The government has proposed another staircase to make the buildings more secure | Daily News Byte


  • The government is mulling rules to make second staircases mandatory in new residential buildings above 30 metres
  • The proposals also include sprinkler systems for all new care homes
  • Fire safety measures put in place since the Grenfell Tower disaster have been put in place today

Buildings will be made safer under government proposals set out today (December 23), including mandating a second staircase for sprinkler systems for new tower blocks and new care homes.

It is the latest move to update the statutory guidelines that underpin building regulations for new buildings to ensure the safety of people who live and work there. The Department for Leveling Up, Housing and Communities will consult on its plans over the next 12 weeks.

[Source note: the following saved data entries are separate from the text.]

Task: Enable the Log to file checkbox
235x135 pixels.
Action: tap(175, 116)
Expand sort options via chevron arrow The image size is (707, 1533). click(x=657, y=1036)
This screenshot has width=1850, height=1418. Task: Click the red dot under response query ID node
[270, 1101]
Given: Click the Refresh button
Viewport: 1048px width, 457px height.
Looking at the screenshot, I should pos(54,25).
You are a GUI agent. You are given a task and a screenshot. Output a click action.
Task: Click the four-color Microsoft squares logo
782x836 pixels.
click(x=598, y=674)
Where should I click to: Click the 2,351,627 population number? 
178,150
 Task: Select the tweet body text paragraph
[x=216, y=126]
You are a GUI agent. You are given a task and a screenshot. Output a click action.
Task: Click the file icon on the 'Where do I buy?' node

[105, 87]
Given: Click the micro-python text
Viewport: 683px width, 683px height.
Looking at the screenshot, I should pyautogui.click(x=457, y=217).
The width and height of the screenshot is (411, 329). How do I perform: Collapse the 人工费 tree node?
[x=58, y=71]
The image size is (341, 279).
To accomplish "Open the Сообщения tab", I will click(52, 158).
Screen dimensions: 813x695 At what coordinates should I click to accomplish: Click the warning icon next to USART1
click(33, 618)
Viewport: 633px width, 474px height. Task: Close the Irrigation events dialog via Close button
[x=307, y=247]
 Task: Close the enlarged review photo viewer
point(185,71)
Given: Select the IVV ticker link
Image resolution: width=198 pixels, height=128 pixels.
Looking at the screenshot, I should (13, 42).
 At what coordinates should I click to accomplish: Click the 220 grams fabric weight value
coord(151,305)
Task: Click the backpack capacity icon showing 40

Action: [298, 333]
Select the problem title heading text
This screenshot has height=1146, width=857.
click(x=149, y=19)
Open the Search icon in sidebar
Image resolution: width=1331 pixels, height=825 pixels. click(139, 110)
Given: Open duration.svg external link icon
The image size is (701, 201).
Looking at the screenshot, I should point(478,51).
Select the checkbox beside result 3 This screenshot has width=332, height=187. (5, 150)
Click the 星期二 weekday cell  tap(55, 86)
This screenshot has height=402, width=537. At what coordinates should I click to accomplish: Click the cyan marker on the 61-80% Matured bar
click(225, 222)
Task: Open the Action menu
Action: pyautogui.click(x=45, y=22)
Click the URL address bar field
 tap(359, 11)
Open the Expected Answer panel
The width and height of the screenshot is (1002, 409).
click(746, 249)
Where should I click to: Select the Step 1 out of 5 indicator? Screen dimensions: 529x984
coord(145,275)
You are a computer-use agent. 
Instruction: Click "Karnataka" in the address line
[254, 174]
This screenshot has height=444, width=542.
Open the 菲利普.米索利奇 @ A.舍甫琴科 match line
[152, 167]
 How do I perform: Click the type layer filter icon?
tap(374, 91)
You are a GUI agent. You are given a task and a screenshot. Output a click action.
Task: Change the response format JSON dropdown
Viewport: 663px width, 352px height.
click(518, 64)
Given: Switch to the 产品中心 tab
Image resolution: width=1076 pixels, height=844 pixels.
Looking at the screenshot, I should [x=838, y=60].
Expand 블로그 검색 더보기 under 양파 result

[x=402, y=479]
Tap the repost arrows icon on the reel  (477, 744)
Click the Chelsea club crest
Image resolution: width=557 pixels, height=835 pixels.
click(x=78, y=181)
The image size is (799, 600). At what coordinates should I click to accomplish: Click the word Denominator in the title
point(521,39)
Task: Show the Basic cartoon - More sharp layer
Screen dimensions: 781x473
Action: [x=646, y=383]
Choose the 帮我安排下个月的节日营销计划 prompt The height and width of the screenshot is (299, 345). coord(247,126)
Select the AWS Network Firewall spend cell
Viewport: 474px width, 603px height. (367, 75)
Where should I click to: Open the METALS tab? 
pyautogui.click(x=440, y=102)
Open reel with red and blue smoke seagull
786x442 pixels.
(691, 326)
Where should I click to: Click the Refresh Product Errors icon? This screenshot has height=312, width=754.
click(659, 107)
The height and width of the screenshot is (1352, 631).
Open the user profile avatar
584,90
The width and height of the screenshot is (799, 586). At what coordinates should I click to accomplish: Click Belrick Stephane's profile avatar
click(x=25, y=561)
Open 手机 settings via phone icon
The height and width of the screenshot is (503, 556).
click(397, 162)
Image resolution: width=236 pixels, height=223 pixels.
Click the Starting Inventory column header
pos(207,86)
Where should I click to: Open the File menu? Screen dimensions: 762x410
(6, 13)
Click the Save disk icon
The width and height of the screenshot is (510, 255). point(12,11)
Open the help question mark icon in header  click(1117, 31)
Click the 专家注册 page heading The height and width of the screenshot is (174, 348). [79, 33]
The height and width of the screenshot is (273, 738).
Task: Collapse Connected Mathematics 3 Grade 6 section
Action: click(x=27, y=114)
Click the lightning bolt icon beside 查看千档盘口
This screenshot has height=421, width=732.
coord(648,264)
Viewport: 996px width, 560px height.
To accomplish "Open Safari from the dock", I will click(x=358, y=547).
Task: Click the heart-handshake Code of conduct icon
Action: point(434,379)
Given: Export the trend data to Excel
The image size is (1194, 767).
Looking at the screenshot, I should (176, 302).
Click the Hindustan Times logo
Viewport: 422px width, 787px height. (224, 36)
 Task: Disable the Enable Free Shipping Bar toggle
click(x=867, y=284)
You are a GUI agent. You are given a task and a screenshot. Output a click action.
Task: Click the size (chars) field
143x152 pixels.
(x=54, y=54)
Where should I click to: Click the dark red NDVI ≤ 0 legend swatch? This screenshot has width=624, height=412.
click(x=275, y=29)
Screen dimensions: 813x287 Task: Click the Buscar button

It includes imposing regulations on staircases, which means that new tower blocks over 30 meters will require more than one staircase.

The department is also considering making sprinklers mandatory in all new care homes, regardless of height, to improve the safety of vulnerable residents and help firefighters evacuate.

Local Government and Building Safety Minister Lee Rowley said:

There are undoubtedly still lessons to be learned from the Grenfell Tower tragedy and the Department of Housing is committed to working with the sector and residents to find out what more needs to be done to make new homes safer across the country.

The consultation is the next step in the department’s work to improve building regulations and ensure they are as clear and effective as possible.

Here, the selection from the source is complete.